▶ [PROVIDED DATA]
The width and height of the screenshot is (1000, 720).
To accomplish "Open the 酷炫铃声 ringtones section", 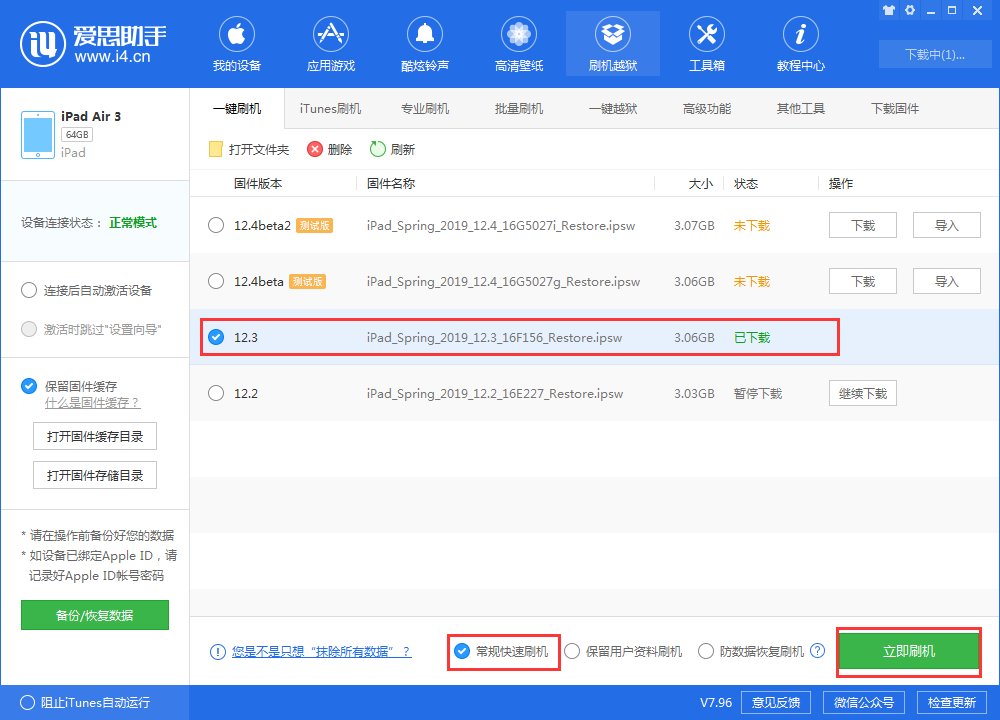I will (x=424, y=43).
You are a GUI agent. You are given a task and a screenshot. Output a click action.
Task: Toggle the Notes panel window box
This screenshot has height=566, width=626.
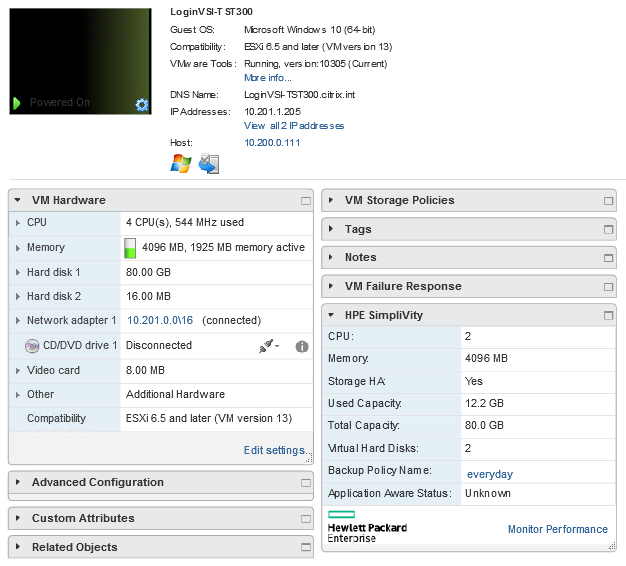point(609,258)
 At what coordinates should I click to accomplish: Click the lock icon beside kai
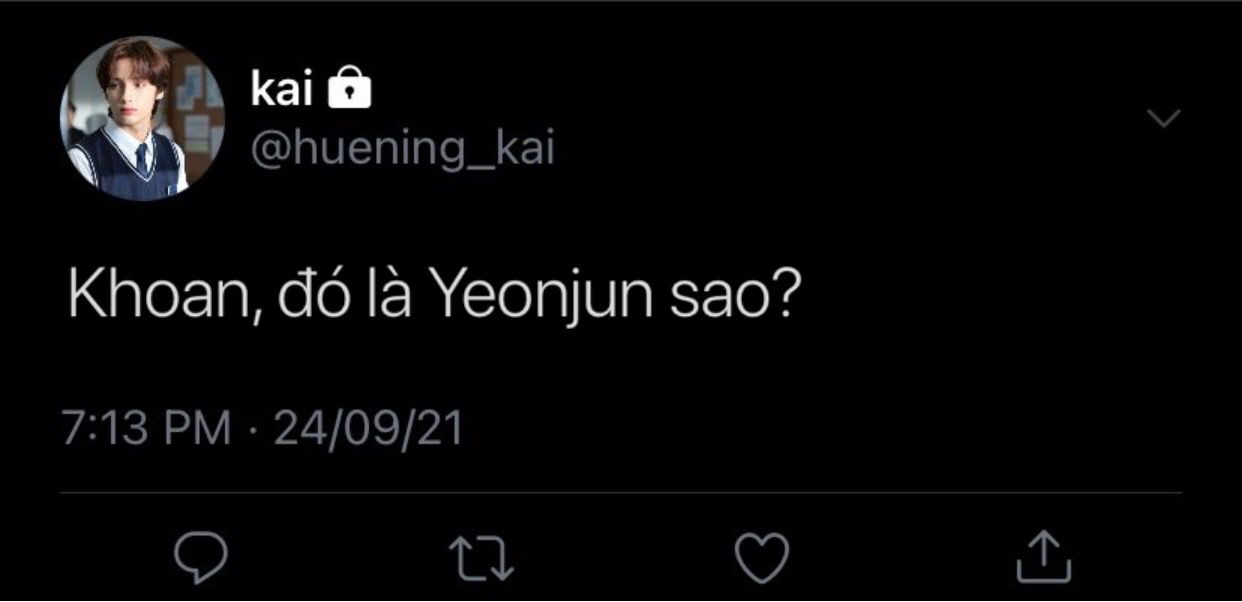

▶ [PROMPT]
The answer consists of the lines from the one holding "You are a GUI" to the end of the records, inclusive, restated exactly and without pictures.

▶ [SOLUTION TO THE PROBLEM]
You are a GUI agent. You are given a task and a screenshot. Output a click action.
Task: Toggle the Notes panel window box
This screenshot has height=566, width=626.
point(609,258)
 At what coordinates should I click to accomplish: Click the lock icon beside kai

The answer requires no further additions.